I use normal probability plots just as a consistent way to visualize marginal distributions without suggesting that the normal is anything but a reference distribution (certainly not even a rough fit for C or E). The values on vertical axes in the plots just below are minimum, median and quartiles, and maximum, the essential points on any box plot: fewer than 5 are labelled whenever any value is at once two or more of those levels. Thus a median and quartiles box can be traced on each display.
I see nothing really awkward in the distributions: although there is a little scope for transforming some of them, it would be tinkering.
The regression results are of middling interest, but that's a scientific rather than a statistical comment. I mostly work with environmental data, including climatic data, so the context is not alien to me. Naturally there are more decimal places here than are needed for interpretation.
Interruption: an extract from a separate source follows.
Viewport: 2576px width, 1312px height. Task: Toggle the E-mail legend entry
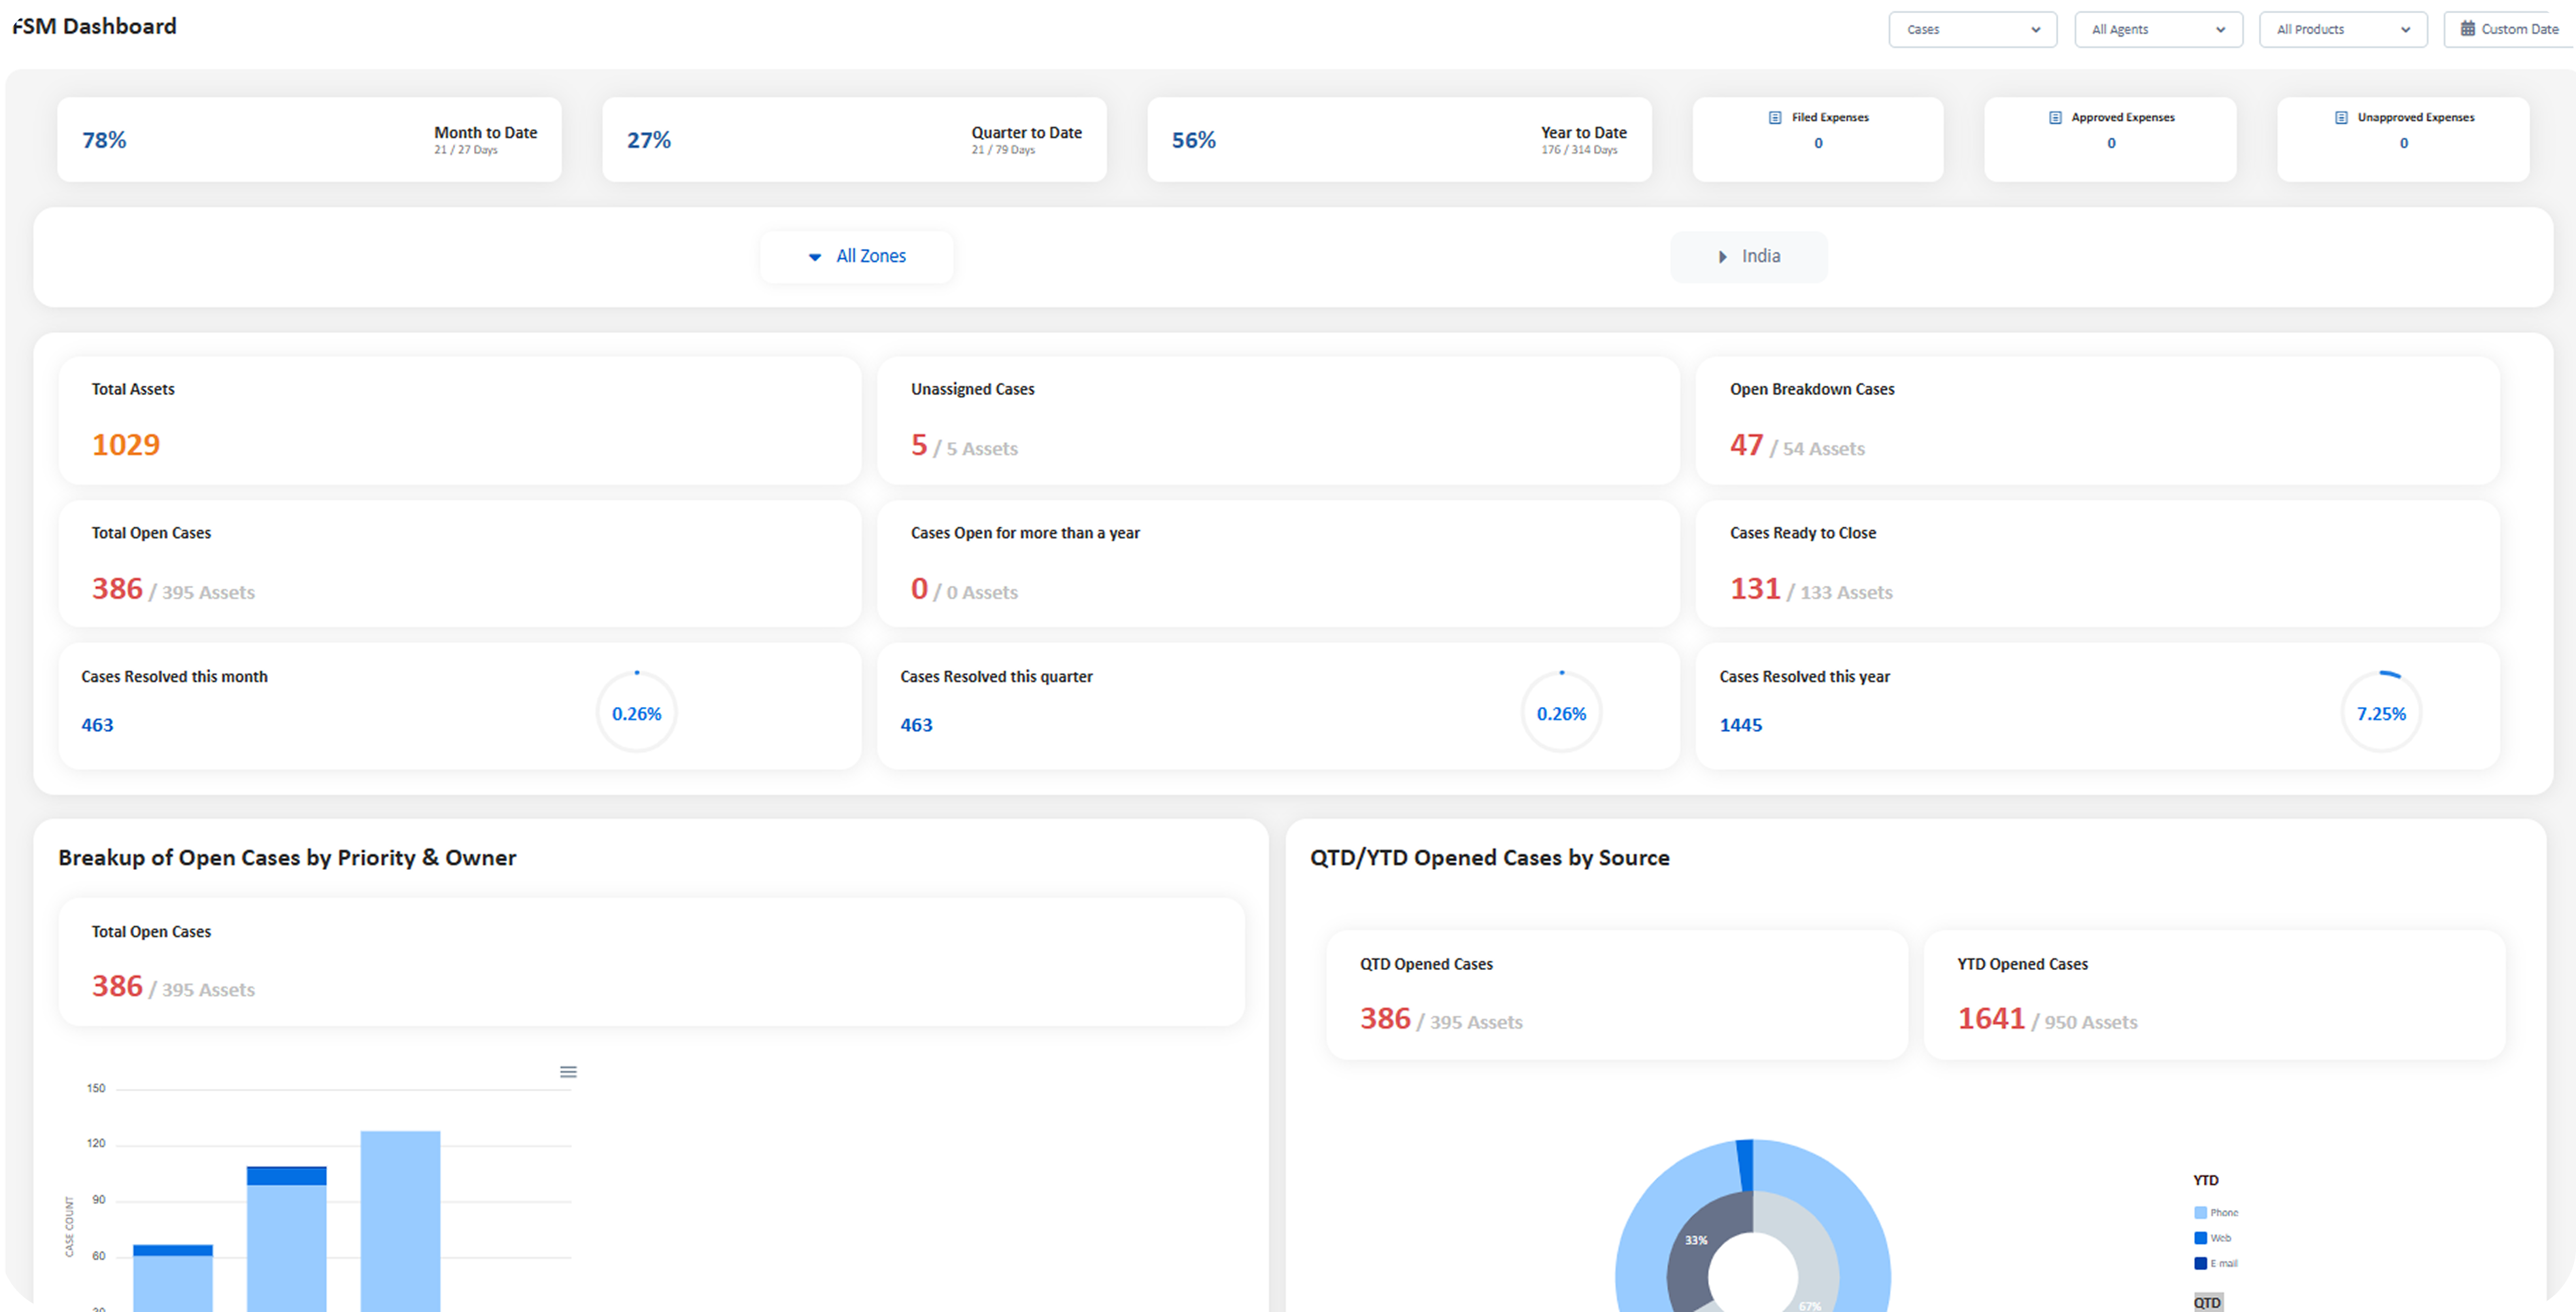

As a graphical check on the regression I show the suite of added variable plots -- in which I see nothing untoward --
and a residual versus fitted plot -- in which those disposed to sniff out heteroscedasticity will see what they want. Others might want to suggest a modified model.
All the plots were done in Stata too, although there is a notional nod to one common R style in the colouring of the last.
Bottom line Regardless of the wonderful principle that counted variables are usually best modelled in ways that respect count structure and behaviour, for this data set plain regression works pretty well, considering.
EDIT
Roland's suggestion about the group of largest residuals is certainly worth following up. Here I've added identifiers to the plot:
Further exploration shows that the plot of A and B shows two groups:
while the regression results seem to imply that a slimmer model would do about as well:
This time there are also 7 high residuals -- in the same observations as before. As the two omitted predictors contribute little, this is no surprise.